研究を進めるためにも金を稼ぐ必要がある。吾輩ならどの職でもそれなりの成果は出せるが、効率を考えるとやはり冒険者が良いだろう。
魔物に魔法を試すことができるし、その上で金が稼げる。吾輩にピッタリな職だ。
そうして吾輩はギルドに行ったのだが、他の冒険者にジロジロと見られてしまう。吾輩を知っている者や単に見覚えのないヤツという認識から目立ってしまっているのだろう。
目立つのはあまり好きじゃない。そそくさと依頼を受け取り、ギルドから出ていく。
今度からはローブを使って顔を隠すことにしよう。
依頼は簡単に終わった。吾輩の魔法を耐えられる魔物がここら辺には居ないのである。いくら撃ち込んでも死なない魔物が現れて欲しいのだが、そう上手くいかないが現実である。

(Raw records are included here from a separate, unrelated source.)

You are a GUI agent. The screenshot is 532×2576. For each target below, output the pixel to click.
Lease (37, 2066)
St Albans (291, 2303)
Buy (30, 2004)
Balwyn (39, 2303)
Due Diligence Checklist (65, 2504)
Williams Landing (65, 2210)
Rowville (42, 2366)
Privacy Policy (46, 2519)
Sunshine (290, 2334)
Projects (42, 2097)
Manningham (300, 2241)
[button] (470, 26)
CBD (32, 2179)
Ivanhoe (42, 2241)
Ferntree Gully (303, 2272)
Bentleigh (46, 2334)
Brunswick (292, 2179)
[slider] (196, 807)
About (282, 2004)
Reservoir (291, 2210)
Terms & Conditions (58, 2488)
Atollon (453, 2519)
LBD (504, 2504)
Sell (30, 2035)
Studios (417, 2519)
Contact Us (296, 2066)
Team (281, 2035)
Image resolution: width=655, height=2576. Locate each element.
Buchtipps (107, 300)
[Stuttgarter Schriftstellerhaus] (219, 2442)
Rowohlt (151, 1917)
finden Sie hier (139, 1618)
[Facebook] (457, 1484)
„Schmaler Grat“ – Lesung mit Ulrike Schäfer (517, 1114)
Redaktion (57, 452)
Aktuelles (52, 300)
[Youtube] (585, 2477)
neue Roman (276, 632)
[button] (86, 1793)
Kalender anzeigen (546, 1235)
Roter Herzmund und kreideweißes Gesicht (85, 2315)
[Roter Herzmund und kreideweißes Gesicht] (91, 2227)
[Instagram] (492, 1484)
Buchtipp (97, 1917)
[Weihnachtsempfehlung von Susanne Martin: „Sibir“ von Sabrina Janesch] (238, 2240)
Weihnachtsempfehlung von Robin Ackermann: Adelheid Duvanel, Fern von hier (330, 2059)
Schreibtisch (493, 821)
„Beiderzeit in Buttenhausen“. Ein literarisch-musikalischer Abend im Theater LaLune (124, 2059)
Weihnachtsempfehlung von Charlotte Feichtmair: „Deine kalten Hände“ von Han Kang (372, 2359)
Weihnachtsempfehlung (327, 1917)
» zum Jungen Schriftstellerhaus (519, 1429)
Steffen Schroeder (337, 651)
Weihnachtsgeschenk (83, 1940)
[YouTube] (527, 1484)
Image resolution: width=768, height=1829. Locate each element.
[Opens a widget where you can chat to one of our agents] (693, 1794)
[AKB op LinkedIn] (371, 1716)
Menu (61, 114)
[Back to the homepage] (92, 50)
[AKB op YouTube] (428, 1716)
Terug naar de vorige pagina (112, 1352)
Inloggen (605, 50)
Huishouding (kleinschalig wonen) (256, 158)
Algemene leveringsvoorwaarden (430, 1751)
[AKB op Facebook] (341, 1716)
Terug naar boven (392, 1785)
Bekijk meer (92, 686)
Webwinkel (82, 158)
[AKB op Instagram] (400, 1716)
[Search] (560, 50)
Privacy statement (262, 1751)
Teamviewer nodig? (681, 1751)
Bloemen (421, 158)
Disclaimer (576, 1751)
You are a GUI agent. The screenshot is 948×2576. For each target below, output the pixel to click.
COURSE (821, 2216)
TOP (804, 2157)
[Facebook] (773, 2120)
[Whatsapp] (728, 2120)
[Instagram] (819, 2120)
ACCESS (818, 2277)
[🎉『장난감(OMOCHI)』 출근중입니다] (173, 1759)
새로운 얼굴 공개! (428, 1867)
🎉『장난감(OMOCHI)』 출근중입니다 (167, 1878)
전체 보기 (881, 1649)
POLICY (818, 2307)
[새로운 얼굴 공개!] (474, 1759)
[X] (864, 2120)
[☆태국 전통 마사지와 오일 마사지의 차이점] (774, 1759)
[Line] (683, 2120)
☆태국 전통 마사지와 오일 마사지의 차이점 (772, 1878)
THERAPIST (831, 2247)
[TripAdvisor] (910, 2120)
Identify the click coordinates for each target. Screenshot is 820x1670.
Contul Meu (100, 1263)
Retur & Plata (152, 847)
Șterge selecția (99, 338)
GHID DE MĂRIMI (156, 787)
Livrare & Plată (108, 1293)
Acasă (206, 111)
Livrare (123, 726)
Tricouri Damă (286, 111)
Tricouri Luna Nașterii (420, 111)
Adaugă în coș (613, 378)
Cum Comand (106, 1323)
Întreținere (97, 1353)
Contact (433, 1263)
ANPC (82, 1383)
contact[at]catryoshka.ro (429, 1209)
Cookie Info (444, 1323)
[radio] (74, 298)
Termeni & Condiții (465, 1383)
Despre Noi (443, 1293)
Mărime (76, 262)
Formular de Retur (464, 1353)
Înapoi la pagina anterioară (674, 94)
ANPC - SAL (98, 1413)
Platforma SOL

そうして金を稼いでいったが、目標金額まではまだまだ足りない。吾輩の実験室を作るまでの道のりはまだ遠そうだ。
金を集めるために寝ずに依頼をこなしていたのが、どうやら体力の限界が訪れたらしい。
道を歩いていると、急に視界がぐらついた。恐らく、睡眠不足とあまり食事を摂っていなかったせいで栄養失調に陥ったのだろう。
自分の体は大事に、するべきで……あるな。
そう分析した吾輩は道端で意識を失ったのであった。